TEXT EXCERPT —
* start *

Energy Use and Efficiency in a Domestic Setting
Responding to a set theme, The Walls Project (TWP) is working collaboratively with the Ballybeg community in Waterford to examine domestic energy use and efficiency. They are taking a practical approach to energy efficiency and what people can do on a day-to-day basis in their lives.
They are paying particular attention to real and achievable changes that the community can make to combat climate change and examining local issues that impact people’s ability and willingness to take action.
The workshops are on-going and the painting activities will start on August 16th and run until the 20th as part of the Waterford Walls Festival. Artists from Bloom the Art project, Fiona and Aisling from Dublin along with Magda Karol, started working with the community members in the Cillbarra sports centre on Monday June 13th. The selected artists have extensive experience in inspiring communities through their murals and workshops; their main aim is to empower people to grow, overcome and look forward to a happier future. They are encouraging participants through a series of creative games to conceive sketches of the mural to be painted on the community wall in August.

* end *

DATA EXCERPT —

* start *

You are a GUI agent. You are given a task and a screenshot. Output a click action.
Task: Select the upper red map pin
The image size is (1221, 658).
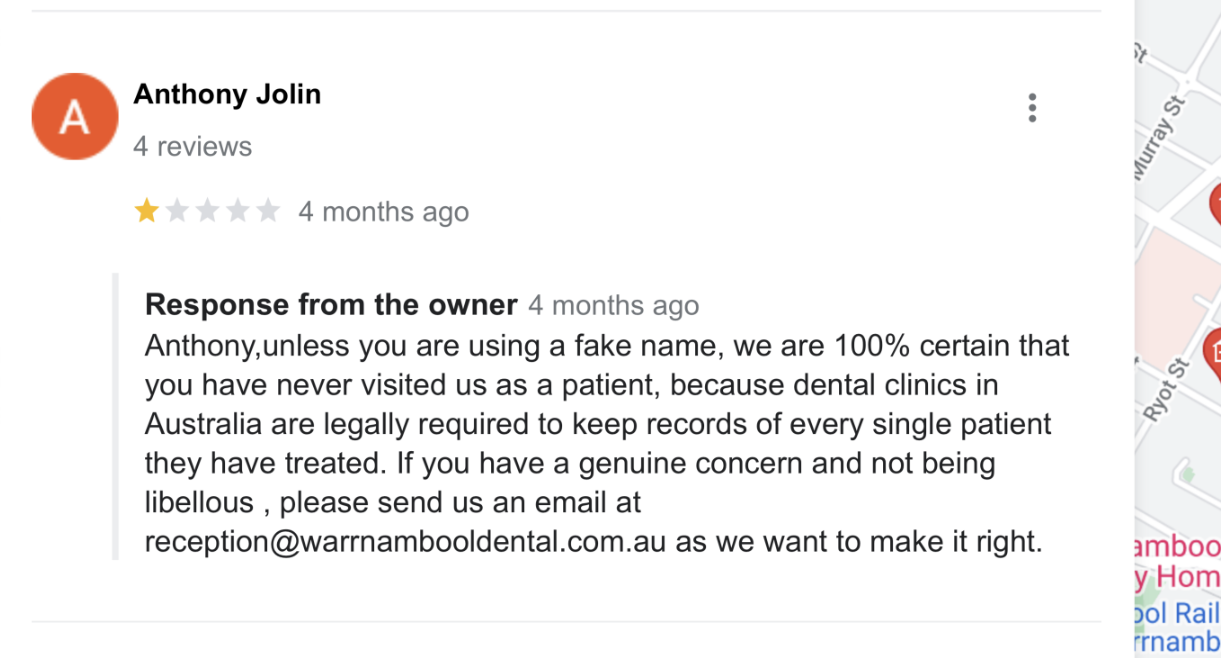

* end *

TASKS TO CARRY OUT —
1. According to the energy efficiency text, on what dates will the painting activities begin and end?
2. Write out the energy efficiency text starting with "Energy Use and Efficiency in" and going on through "in their lives.", swapping "collaboratively" for "jointly".

PER-TASK OUTPUTS —
1. The painting activities will run from August 16th until the 20th.

2.
Energy Use and Efficiency in a Domestic Setting
Responding to a set theme, The Walls Project (TWP) is working jointly with the Ballybeg community in Waterford to examine domestic energy use and efficiency. They are taking a practical approach to energy efficiency and what people can do on a day-to-day basis in their lives.